Quick Pipeline Setup

# Basic pipeline usage - fails if unclaimed packages found
confusion-hunter . --fail-on-found --quiet --summary-only

# With output file for security dashboards
confusion-hunter . --fail-on-found --output results.sarif

# Silent mode for scheduled scans
confusion-hunter . --fail-on-found --quiet --output scan.sarif

# Self-testing mode (for tools that contain test packages)
confusion-hunter . --expect-findings --output self-test.sarif

Pipeline Options

• --fail-on-found – Exit with code 1 if unclaimed packages detected
• --expect-findings – Invert exit logic - exit with code 1 if NO unclaimed packages found (useful for self-testing)
• --quiet – Suppress progress messages (errors still shown)
• --summary-only – Show only summary, not detailed findings
• --output FILE – Save results for security dashboards

Exit Codes

• 0 – Success (no unclaimed packages found, or expected findings found when using --expect-findings)
• 1 – Failure (unclaimed packages detected with --fail-on-found, or no findings when using --expect-findings)
• 2 – Error (invalid arguments, scan failure, etc.)

Platform Examples

GitHub Actions

- name: Scan for unclaimed dependencies
  run: |
    pip install confusion-hunter
    confusion-hunter . --fail-on-found --output results.sarif
    
- name: Upload SARIF to GitHub Security
  uses: github/codeql-action/upload-sarif@v2
  with:
    sarif_file: results.sarif

GitLab CI

dependency_scan:
  script:
    - pip install confusion-hunter
    - confusion-hunter . --fail-on-found --output scan.sarif
  artifacts:
    reports:
      sast: scan.sarif

Using the Pipeline Script

For standardized pipeline integration, use the provided script:

# Basic usage
./scripts/pipeline-scan.sh /path/to/project

# With custom options
./scripts/pipeline-scan.sh --quiet --format json --output results.json .

# Auto-install scanner
./scripts/pipeline-scan.sh --install --verbose .
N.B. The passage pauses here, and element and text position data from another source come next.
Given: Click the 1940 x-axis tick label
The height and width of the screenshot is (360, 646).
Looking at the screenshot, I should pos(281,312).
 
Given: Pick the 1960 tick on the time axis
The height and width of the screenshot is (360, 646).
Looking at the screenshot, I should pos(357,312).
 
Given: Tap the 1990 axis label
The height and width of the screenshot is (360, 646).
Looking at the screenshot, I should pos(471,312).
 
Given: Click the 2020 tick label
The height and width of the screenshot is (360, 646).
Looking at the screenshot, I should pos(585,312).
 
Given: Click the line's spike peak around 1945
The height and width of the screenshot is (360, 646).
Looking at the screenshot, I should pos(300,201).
See examples/ directory for complete pipeline configurations for all major CI/CD platforms.

Python API

For programmatic usage and API details, see Python API Documentation.

Output

• Default format: SARIF JSON
• Example: example-output.sarif.json

Configuration (Env Vars)

Debugging

• ENABLE_LOGGING – enable debug logs

Registries

• PYPI_URL – default: https://pypi.org/pypi

• NPM_URL – default: https://registry.npmjs.org

• MAVEN_URL – default: https://repo1.maven.org/maven2

Requests

• TIMEOUT_SECS – request timeout (default 10)
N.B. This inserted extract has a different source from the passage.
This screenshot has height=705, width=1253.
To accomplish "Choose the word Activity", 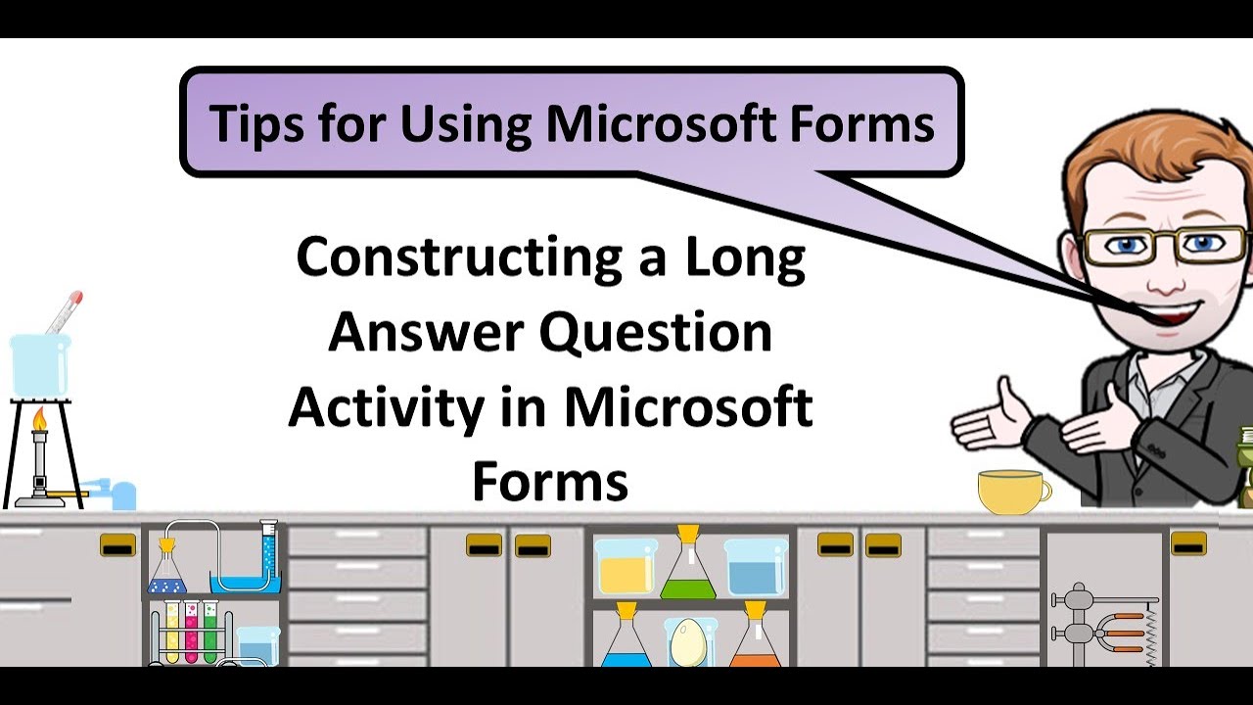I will (x=386, y=407).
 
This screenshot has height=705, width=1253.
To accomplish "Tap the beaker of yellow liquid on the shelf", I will (x=626, y=567).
• MAX_RETRIES – retry attempts (default -1 = infinite)

• BACKOFF_BASE – exponential backoff base

• CONN_POOL_SIZE – aiohttp pool size (default 20)

• REQS_PER_SECOND – rate limit (default 10)
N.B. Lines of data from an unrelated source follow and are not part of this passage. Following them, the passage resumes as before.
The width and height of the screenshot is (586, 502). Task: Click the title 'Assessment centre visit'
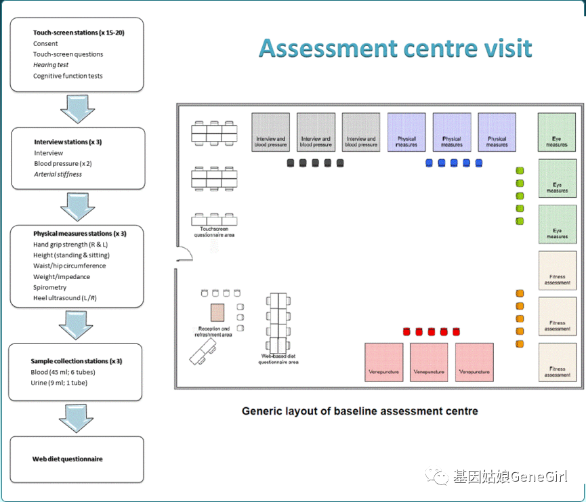(x=395, y=49)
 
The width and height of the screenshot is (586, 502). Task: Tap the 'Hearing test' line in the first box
(x=51, y=65)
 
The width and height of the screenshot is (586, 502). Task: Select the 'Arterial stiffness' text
(x=58, y=174)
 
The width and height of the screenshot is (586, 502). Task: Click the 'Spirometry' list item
(x=49, y=287)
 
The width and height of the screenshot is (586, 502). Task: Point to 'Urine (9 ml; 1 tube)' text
(x=60, y=383)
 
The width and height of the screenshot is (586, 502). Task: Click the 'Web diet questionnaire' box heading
(x=67, y=459)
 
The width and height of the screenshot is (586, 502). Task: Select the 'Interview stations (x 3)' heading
(x=70, y=142)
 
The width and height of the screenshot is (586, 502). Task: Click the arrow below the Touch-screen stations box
(x=77, y=108)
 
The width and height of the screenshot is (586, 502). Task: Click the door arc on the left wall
(x=184, y=254)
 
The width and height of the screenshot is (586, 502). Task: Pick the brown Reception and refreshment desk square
(x=217, y=312)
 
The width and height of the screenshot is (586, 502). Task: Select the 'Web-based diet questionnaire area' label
(x=278, y=359)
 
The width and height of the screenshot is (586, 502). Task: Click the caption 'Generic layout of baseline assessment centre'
(x=360, y=411)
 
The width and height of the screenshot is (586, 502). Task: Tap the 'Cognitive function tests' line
(x=68, y=76)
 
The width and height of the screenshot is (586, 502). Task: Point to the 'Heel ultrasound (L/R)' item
(x=65, y=298)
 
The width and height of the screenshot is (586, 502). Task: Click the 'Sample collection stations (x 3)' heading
(x=76, y=361)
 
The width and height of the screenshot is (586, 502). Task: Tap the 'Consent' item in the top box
(x=45, y=43)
• MAX_IN_FLIGHT – max concurrent requests

Language Support

Currently we support mainly Python and JS. There are plans to extend for Maven build configurations.

Python

• requirements.txt, pyproject.toml, Pipfile
• lock files (uv.lock, poetry.lock)
• pip freeze output parsing for quick package checking
• pip[(2-3).*] install ... pattern in: *.sh, *Dockerfile*, gitlab-ci.yml, *.md
• python[(2-3).*] -m pip install ... pattern in: *.sh, *Dockerfile*, gitlab-ci.yml, *.md
• conda, custom PyPi registry check

NPM

• package.json
• Direct package name checking for quick verification
• .npmrc
• npm install ... pattern in: *.sh, *Dockerfile*, gitlab-ci.yml, *.md
• custom NPM registry check

Maven

• pom.xml, build.gradle

Development

For development setup, testing, and contribution guidelines, see Development Documentation.